Cautionary Statements

This press release contains “forward-looking information” within the meaning of applicable securities laws. All statements contained herein that are not clearly historical in nature may constitute forward-looking information. In some cases, forward-looking information can be identified by words or phrases such as “may”, “will”, “expect”, “likely”, “should”, “would”, “plan”, “anticipate”, “intend”, “potential”, “proposed”, “estimate”, “believe” or the negative of these terms, or other similar words, expressions and grammatical variations thereof, or statements that certain events or conditions “may” or “will” happen, or by discussions of strategy.
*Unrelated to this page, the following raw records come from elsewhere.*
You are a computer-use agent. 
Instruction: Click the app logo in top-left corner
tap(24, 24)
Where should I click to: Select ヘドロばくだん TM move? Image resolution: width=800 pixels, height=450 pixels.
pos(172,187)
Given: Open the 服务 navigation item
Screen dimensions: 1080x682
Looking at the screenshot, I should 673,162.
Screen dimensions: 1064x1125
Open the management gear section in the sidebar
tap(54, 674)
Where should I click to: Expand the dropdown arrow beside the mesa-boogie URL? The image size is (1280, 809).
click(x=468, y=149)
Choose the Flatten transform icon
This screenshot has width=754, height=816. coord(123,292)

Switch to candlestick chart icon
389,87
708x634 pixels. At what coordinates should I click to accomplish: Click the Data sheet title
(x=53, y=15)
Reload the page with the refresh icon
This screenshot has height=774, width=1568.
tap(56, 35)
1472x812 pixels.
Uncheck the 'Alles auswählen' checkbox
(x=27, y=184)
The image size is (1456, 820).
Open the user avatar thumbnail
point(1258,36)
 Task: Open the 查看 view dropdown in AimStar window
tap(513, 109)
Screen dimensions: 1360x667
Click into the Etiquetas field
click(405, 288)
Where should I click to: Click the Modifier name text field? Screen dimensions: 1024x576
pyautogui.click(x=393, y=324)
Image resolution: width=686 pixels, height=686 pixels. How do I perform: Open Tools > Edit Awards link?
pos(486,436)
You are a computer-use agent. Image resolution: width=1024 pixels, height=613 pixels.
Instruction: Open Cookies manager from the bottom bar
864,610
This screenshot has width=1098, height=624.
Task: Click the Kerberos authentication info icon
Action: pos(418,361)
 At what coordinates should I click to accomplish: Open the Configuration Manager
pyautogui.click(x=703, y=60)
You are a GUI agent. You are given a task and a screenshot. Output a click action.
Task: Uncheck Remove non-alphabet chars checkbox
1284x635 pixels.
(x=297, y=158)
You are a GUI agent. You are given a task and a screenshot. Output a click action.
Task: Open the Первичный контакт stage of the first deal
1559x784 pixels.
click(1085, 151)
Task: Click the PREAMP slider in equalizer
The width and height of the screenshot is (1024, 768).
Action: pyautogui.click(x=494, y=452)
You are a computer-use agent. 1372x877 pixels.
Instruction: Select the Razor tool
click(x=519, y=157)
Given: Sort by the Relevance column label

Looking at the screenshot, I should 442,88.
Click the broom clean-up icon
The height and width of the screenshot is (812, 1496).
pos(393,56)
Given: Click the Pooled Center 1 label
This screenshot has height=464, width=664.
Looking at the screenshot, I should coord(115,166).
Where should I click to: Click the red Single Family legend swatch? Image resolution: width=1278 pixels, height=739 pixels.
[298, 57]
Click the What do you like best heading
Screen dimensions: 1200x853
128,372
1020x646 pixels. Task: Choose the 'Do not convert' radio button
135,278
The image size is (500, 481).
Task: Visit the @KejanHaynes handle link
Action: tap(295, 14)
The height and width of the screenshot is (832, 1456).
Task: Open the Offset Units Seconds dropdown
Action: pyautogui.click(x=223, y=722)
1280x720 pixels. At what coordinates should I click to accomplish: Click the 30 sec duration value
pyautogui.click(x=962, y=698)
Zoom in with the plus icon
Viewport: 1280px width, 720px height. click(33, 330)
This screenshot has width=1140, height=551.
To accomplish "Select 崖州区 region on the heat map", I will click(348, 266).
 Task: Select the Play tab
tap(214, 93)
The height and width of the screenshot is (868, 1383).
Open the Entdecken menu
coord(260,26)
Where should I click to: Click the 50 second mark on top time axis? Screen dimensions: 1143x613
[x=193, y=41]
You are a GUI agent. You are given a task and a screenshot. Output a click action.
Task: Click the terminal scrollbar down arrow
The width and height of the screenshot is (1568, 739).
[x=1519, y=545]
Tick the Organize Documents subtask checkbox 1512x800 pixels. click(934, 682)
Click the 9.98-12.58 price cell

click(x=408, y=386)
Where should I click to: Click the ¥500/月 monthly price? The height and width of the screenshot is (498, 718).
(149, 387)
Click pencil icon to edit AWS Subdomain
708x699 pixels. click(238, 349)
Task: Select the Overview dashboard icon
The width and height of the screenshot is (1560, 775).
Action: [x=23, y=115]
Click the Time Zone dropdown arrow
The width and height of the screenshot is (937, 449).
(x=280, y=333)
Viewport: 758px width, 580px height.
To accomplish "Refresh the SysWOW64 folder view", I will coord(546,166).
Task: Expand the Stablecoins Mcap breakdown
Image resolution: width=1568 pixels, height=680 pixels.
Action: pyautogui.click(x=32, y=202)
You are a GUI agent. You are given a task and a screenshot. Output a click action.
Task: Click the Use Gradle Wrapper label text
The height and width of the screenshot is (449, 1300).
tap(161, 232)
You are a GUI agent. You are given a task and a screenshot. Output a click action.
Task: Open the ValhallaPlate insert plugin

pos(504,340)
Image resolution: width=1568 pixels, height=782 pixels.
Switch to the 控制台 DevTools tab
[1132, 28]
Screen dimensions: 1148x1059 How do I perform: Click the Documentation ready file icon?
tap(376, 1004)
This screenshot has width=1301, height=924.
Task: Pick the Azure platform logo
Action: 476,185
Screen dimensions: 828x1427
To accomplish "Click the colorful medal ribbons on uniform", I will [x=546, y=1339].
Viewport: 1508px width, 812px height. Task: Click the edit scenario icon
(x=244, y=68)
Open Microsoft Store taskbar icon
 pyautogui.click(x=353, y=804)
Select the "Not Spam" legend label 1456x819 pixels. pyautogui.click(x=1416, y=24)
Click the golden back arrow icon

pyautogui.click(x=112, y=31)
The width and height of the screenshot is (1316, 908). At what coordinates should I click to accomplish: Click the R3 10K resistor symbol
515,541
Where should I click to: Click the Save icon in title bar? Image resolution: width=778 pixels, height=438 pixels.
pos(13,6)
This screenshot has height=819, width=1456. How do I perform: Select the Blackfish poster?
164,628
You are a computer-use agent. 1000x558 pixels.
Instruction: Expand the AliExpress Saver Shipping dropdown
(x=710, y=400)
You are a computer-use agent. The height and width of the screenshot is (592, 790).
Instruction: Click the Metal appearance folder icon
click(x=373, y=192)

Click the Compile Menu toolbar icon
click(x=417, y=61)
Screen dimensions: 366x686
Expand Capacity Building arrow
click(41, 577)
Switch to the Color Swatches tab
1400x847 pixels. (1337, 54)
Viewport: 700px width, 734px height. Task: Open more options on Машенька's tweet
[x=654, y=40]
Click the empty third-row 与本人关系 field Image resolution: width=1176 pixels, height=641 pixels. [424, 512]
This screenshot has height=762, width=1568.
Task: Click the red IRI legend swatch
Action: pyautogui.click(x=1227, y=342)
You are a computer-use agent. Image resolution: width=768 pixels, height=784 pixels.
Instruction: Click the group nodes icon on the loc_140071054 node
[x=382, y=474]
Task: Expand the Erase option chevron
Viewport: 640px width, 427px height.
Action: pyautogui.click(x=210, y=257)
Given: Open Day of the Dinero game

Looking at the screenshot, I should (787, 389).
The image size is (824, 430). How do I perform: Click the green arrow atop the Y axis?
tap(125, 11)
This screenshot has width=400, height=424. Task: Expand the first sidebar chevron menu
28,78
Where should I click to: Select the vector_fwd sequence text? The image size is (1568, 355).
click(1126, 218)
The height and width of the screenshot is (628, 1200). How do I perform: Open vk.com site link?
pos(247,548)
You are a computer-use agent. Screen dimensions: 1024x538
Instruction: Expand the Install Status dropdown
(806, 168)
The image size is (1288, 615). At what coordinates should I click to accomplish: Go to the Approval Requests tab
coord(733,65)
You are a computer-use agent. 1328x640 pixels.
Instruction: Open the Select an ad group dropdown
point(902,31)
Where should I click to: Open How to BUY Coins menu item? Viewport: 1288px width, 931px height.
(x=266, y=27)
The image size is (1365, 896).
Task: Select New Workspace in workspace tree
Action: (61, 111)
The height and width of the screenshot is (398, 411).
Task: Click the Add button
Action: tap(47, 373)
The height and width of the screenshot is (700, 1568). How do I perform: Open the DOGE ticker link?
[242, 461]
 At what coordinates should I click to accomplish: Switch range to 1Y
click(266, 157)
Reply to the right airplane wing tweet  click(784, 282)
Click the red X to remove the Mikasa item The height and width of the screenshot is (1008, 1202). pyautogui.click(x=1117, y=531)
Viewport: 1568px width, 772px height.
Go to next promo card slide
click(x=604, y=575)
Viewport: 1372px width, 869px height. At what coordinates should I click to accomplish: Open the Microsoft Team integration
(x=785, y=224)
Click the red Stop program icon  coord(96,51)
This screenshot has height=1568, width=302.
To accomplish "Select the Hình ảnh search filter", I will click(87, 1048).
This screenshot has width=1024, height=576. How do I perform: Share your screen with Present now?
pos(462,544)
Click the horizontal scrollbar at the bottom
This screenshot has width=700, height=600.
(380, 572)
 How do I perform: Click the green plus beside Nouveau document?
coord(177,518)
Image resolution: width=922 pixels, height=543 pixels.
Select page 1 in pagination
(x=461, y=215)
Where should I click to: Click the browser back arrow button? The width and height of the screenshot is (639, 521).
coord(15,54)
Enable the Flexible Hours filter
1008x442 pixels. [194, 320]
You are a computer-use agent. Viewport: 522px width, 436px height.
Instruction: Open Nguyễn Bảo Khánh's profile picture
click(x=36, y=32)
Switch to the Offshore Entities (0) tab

The forward-looking information contained in this press release includes, without limitation, statements relating to Bluma Wellness being de-listed from the Canadian Securities Exchange and Bluma Wellness’ intention to apply to cease to be a reporting issuer and terminate its public reporting obligations.

Forward-looking information is based upon certain material assumptions that were applied in drawing a conclusion or making a forecast or projection, including management’s perceptions of historical trends, current conditions and expected future developments, as well as other considerations that are believed to be appropriate in the circumstances. While we consider these assumptions to be reasonable based on information currently available to management, there is no assurance that such expectations will prove to be correct.

By their nature, forward-looking information is subject to inherent risks and uncertainties that may be general or specific and which give rise to the possibility that expectations, forecasts, predictions, projections or conclusions will not prove to be accurate, that assumptions may not be correct and that objectives, strategic goals and priorities will not be achieved. A variety of factors, including known and unknown risks, many of which are beyond our control, could cause actual results to differ materially from the forward-looking information in this press release including the inability or failure of the Company’s portfolio companies to execute their business and strategic plans as contemplated or at all, the failure by Bluma Wellness to delist from the Canadian Securities Exchange or terminate its public reporting obligations, changes in national or regional economic, legal, regulatory and competitive conditions and a resurgence in the COVID-19 pandemic.

Other risk factors include: the risks resulting from investing in the US marijuana industry, which may be legal under certain state and local laws but is currently illegal under U.S. federal law; the risks of investing in securities of private companies which may limit the Company’s ability to sell or otherwise liquidate those securities and realize value; reliance on management; the ability of the Company to service its debt; the Company’s ability to obtain additional financing from time to time to pursue its business objectives; competition; litigation; inconsistent public opinion and perception regarding the medical-use and adult-use marijuana industry; and regulatory or political change. Additional risk factors can also be found in the Company’s current MD&A, which has been filed on SEDAR and can be accessed at www.sedar.com. Readers are cautioned to consider these and other factors, uncertainties and potential events carefully and not to put undue reliance on forward-looking information.

The forward-looking information contained herein is made as of the date of this press release and is based on the beliefs, estimates, expectations and opinions of management on the date such forward-looking information is made. The Company undertakes no obligation to update or revise any forward-looking information, whether as a result of new information, estimates or opinions, future events or results or otherwise or to explain any material difference between subsequent actual events and such forward-looking information, except as required by applicable law.